▸ **INPUT DATA**:
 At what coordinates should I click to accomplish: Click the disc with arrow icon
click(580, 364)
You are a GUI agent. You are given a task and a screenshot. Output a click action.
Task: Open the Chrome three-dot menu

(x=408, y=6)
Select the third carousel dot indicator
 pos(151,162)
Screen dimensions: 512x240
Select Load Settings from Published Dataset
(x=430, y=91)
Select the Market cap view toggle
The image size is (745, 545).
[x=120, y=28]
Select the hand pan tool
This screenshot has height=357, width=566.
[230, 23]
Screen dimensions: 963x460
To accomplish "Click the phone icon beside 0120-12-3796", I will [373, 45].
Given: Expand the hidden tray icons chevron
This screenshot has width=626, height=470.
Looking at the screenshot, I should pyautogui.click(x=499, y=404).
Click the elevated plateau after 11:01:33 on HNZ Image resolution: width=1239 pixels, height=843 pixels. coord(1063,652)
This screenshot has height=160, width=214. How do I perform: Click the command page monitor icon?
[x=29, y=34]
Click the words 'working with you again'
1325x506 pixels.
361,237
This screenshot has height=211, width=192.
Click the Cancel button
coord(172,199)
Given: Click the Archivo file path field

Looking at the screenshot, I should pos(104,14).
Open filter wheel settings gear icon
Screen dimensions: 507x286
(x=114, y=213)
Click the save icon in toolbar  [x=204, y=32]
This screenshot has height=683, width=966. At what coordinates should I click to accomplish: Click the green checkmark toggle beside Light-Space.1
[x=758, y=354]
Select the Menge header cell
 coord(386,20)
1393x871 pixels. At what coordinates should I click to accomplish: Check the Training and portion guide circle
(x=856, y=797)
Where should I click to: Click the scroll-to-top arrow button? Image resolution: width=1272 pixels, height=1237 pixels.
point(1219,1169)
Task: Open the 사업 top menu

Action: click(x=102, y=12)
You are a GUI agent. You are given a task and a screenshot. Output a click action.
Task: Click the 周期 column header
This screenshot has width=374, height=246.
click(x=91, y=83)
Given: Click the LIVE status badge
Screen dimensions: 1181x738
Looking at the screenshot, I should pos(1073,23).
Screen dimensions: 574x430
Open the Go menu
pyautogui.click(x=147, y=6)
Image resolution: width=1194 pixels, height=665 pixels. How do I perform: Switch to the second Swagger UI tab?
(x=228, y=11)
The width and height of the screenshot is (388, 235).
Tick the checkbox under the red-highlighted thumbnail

▸ **THE PROBLEM**:
From the first line to the last, retype the material exactly.

▸ **RESPONSE TO THIS EXERCISE**:
 At what coordinates should I click to accomplish: Click the disc with arrow icon
click(580, 364)
You are a GUI agent. You are given a task and a screenshot. Output a click action.
Task: Open the Chrome three-dot menu

(x=408, y=6)
Select the third carousel dot indicator
 pos(151,162)
Screen dimensions: 512x240
Select Load Settings from Published Dataset
(x=430, y=91)
Select the Market cap view toggle
The image size is (745, 545).
[x=120, y=28]
Select the hand pan tool
This screenshot has height=357, width=566.
[230, 23]
Screen dimensions: 963x460
To accomplish "Click the phone icon beside 0120-12-3796", I will [373, 45].
Given: Expand the hidden tray icons chevron
This screenshot has width=626, height=470.
Looking at the screenshot, I should pyautogui.click(x=499, y=404).
Click the elevated plateau after 11:01:33 on HNZ Image resolution: width=1239 pixels, height=843 pixels. coord(1063,652)
This screenshot has height=160, width=214. How do I perform: Click the command page monitor icon?
[x=29, y=34]
Click the words 'working with you again'
1325x506 pixels.
361,237
This screenshot has height=211, width=192.
Click the Cancel button
coord(172,199)
Given: Click the Archivo file path field

Looking at the screenshot, I should pos(104,14).
Open filter wheel settings gear icon
Screen dimensions: 507x286
(x=114, y=213)
Click the save icon in toolbar  [x=204, y=32]
This screenshot has height=683, width=966. At what coordinates should I click to accomplish: Click the green checkmark toggle beside Light-Space.1
[x=758, y=354]
Select the Menge header cell
 coord(386,20)
1393x871 pixels. At what coordinates should I click to accomplish: Check the Training and portion guide circle
(x=856, y=797)
Where should I click to: Click the scroll-to-top arrow button? Image resolution: width=1272 pixels, height=1237 pixels.
point(1219,1169)
Task: Open the 사업 top menu

Action: click(x=102, y=12)
You are a GUI agent. You are given a task and a screenshot. Output a click action.
Task: Click the 周期 column header
This screenshot has width=374, height=246.
click(x=91, y=83)
Given: Click the LIVE status badge
Screen dimensions: 1181x738
Looking at the screenshot, I should pos(1073,23).
Screen dimensions: 574x430
Open the Go menu
pyautogui.click(x=147, y=6)
Image resolution: width=1194 pixels, height=665 pixels. How do I perform: Switch to the second Swagger UI tab?
(x=228, y=11)
The width and height of the screenshot is (388, 235).
Tick the checkbox under the red-highlighted thumbnail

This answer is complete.